Kurz, die Frage lautete, ob der Dicke einen harten Kern hatte, aus dem heraus er es fertigbrachte, sie zu überlisten.
Im Moment jedoch schimmerte nichts als Hoffnung in den Augen des Don Ramón.
„Ich tue alles, was Sie anordnen, Señor Großadmiral“, sagte er, und seine Stimme hatte einen festeren Klang als bisher. „Das verspreche ich Ihnen, und ich halte auch meine Versprechen.“
„Das wird sich herausstellen“, sagte Hasard. „Vergessen Sie in keiner Sekunde, daß immer eine Pistole auf Sie gerichtet ist, und meine Generäle und Männer sind Scharfschützen.“
„Von hinten durch die Brust ins Auge – oder umgekehrt: von vorn durchs Auge in die Brust“, sagte Carberry mit seiner dumpfen Stimme.
Der Dicke schaute scheu zu ihm hin. Sicher war dieses Ungetüm der Scharfrichter und Henker dieser fürchterlichen Männer, die unter dem Großkreuz des Ordens der schrägen Isabella segelten. Und Don Ramón begann wieder zu zittern.
„Wenn du jetzt losheulst, kriegst du eine geschmiert!“ drohte Carberry – und grinste freundlich. Das heißt, seine Bartlandschaft verzog sich unregelmäßig, und er zeigte sein tadelloses Gebiß, in dem vorn nur eine einzige Lücke klaffte – Erinnerung an die erste wüste Begegnung mit Philip Hasard Killigrew im Jahre des Herrn 1576.
Hasard hüstelte verhalten und warf seinem Profos einen Blick zu, der besagte, jetzt die Rolle des Wüterichs etwas zu zähmen. Dann instruierte er den Dicken, der ergeben lauschte und sich dabei in einem Schwitzbad befand. Der Schweiß, der über sein teigiges Froschgesicht perlte, zeigte es. Er mußte viel wischen.
Hinterher examinierte ihn Hasard, und da stellte sich heraus, daß der Dicke doch ein recht gutes Gedächtnis hatte.

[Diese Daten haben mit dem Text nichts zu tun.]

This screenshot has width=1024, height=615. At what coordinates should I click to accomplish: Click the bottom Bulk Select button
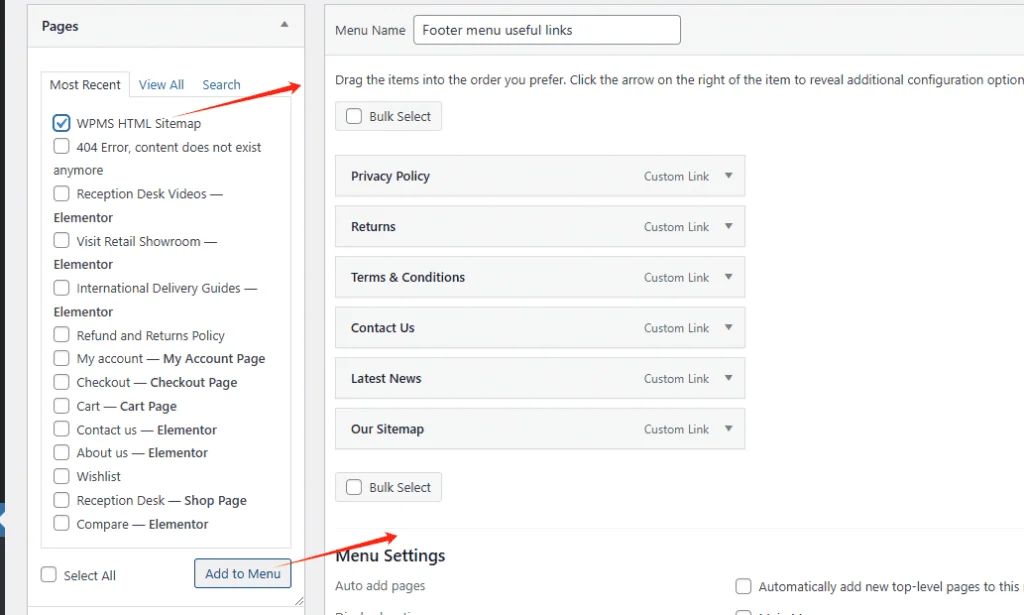(388, 487)
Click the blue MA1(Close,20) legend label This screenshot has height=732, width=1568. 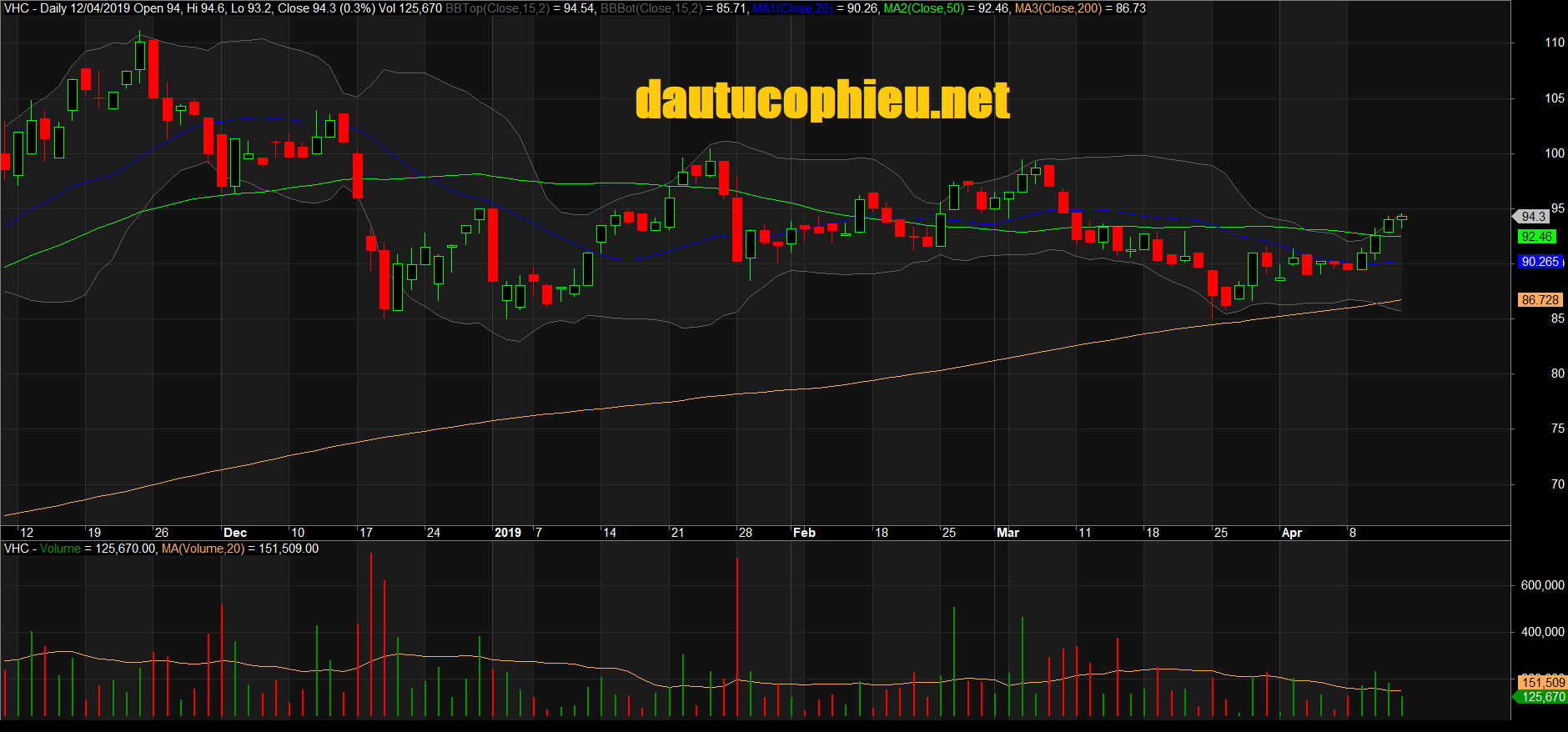(792, 8)
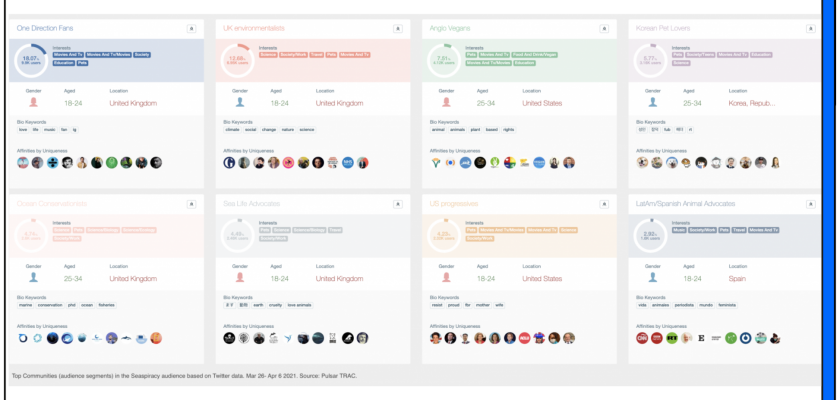The height and width of the screenshot is (400, 840).
Task: Collapse the UK environmentalists card
Action: (x=397, y=28)
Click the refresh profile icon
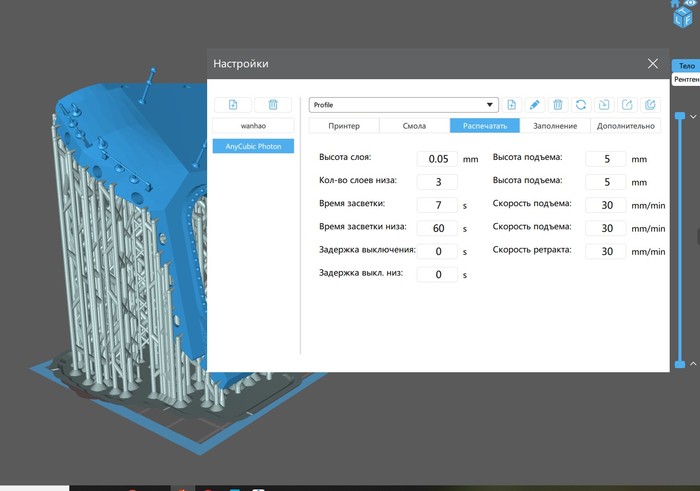This screenshot has width=700, height=491. point(580,105)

„Sie können sich auf mich verlassen, Señor Großadmiral“, sagte er tapfer.
Dafür empfing er von Pater Aloysius ein kräftiges Schlückchen vom heiligen Wässerchen des Herrn, das der Mann aus Tirol aus verschiedenen Kräutern gebraut hatte, und auf das der Profos so scharf war. Er meinte zwar, da würden „bei dem Speckfaß“ Perlen vor die Säue geworfen, aber er konnte nicht leugnen, daß der Dicke von dem Wässerchen etwas aufgemöbelt wurde und seiner bevorstehenden „Mission“ durchaus männlich ins Auge blickte – auch wenn er einen Schluckauf hatte.
Etwa zwanzig Minuten vor Beginn der Ratsversammlung brachen Hasard, Jean Ribault, Karl von Hutten und Carberry auf und begleiteten den ehrenwerten Gouverneur zu seiner Residenz. Pater Aloysius und Pater David, beide in ihren Kutten als Dominikaner erkenntlich, flankierten den Dicken, ihn freundlich stützend, um ihm den schweren Gang zu erleichtern. Jedoch hielt sich der Dicke erstaunlich wacker. Zweifellos war dies eine Wirkung des „heiligen Wässerchens“.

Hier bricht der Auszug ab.